И он лихо подкатился под
Старик, однако, не проявил ни малейших признаков страха или удивления. Спокойно смотрел на Дунаева и курил. Дунаев уставился на него снизу. Некоторое время они молча созерцали друг друга. На вид курящий был обычным сумасшедшим – старым, задубевшим в своем унылом безумии, без единого проблеска: тусклые, неподвижные глаза, костлявый нос, скошенный куда-то набок, пунктуально-заторможенный рот.
«Какие у них у всех однообразные лица, – внезапно подумал Дунаев о людях. – Какой тоскливый, неизбежный набор: нос, рот, глаза… щечки-невелички… эти грязные подбородки, уши, бледными пельменями прилипшие по бокам, виски-самоубийцы…»
Старик вдруг заговорил, и Дунаева поразило, что голос у него был совершенно нормальный, не безумный.
– Кто тебя подослал?
– Меня? – переспросил Дунаев, не ожидавший такого вопроса. – Почему это вы думаете, что меня кто-то «подослал»? (По какой-то причине он не смог заставить себя назвать своего собеседника на «ты».)
– Ты круглый, – сказал незнакомец все тем же спокойным, трезвым голосом. – Круглый, как мяч.
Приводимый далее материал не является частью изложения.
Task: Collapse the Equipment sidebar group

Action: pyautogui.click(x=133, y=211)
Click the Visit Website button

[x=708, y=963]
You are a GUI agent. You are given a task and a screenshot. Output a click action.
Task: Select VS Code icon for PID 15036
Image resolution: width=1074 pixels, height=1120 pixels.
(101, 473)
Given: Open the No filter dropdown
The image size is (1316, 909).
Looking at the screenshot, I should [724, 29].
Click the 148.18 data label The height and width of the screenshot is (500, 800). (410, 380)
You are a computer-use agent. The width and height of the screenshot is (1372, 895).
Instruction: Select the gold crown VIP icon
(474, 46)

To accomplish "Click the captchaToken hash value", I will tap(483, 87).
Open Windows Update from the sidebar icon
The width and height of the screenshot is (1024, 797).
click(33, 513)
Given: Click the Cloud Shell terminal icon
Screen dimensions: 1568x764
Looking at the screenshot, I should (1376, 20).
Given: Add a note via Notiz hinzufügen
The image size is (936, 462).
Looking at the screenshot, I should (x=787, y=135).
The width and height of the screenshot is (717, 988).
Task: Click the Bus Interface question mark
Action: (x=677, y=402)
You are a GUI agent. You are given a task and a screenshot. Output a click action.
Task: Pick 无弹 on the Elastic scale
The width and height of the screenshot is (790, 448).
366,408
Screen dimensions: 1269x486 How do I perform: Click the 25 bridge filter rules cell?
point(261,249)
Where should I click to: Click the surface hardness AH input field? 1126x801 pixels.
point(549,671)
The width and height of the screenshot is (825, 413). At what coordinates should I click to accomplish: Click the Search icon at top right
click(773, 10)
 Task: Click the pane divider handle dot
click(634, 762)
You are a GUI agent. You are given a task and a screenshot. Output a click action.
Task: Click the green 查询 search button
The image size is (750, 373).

Как раз хорошо ляжешь в ладонь. Кто-то наверняка бросается и играется тобой в этом мире. Вряд ли ты хоть раз в жизни изведал полную самостоятельность и одиночество.
– Не знаю… – растерялся парторг. – Я вроде бы уже не ребенок давно, жизнь повидал…
Незнакомец усмехнулся.
– Даже те, кто играются с тобой, не изведали еще полной самостоятельности, а значит, не вышли из детского возраста. Они кидают тебя, и им нужно что-нибудь, о что ты мог бы удариться. Им нужно то, через что ты мог бы перепрыгнуть. Им нужны стенки, сетки, полы. Им нужна толчея на площадке. Им нужны те, кто разделил бы с ними игру, кто оценил бы их мастерство. Им нужны так называемые враги и так называемая публика. Им нужен этот воображаемый «темный зал», перед которым они кривляются, время от времени срывая аплодисменты.
– Какие аплодисменты? – нахмурился Дунаев.
– Шлепки ладоней, – пояснил незнакомец. – Это ведь уподобление рук хлопающим мириадам ангельских крыльев, создающим «аллилуевание», которым балует себя Господь.
Дунаев задумался, а потом сказал:
– Бога никакого нет. А война – это не спорт и не театр. Люди гибнут сотнями тысяч, без всяких аплодисментов.
– Одни гибнут, а другие нет, – сухо сказал старик и, протянув к Дунаеву руку положил его на ладонь. – Ты-то ведь не человек, тебе-то какое до них дело?
– Как «какое дело»? – вскричал Дунаев. – Да я ведь и нелюдью для того только заделался, что за людей побиться должен! За Отчизну, за родные Советы! Так меня Священство наставляло, а оно, поди, постарше вашего? Священство знаете?
– Для тебя они постарше, но вообще они как мотыльки, не в обиду им это будь сказано. Возраст подходящий, чтобы таких, как ты, наставлять. Мне они были известны как Неваляшки, но таковыми они были до начала времен. Начало времен стало концом их безмятежного небытия и их прочности. Им пришлось строить свою судьбу, чтобы не валиться набок от движения событий. Часть их называли потом Крепышами, других – Пострелами, но были и другие, совсем не похожие на остальных. Их не волновала стезя сохранения стабильности, удержания и других защитных и уравновешивающих действий. Они отдались на волю судьбы, а самые избалованные и капризные встали на Тропу Бесконечного Смеха. Это такая тропа, на которой удержаться невозможно без Дикого, Сумасшедшего Хохота.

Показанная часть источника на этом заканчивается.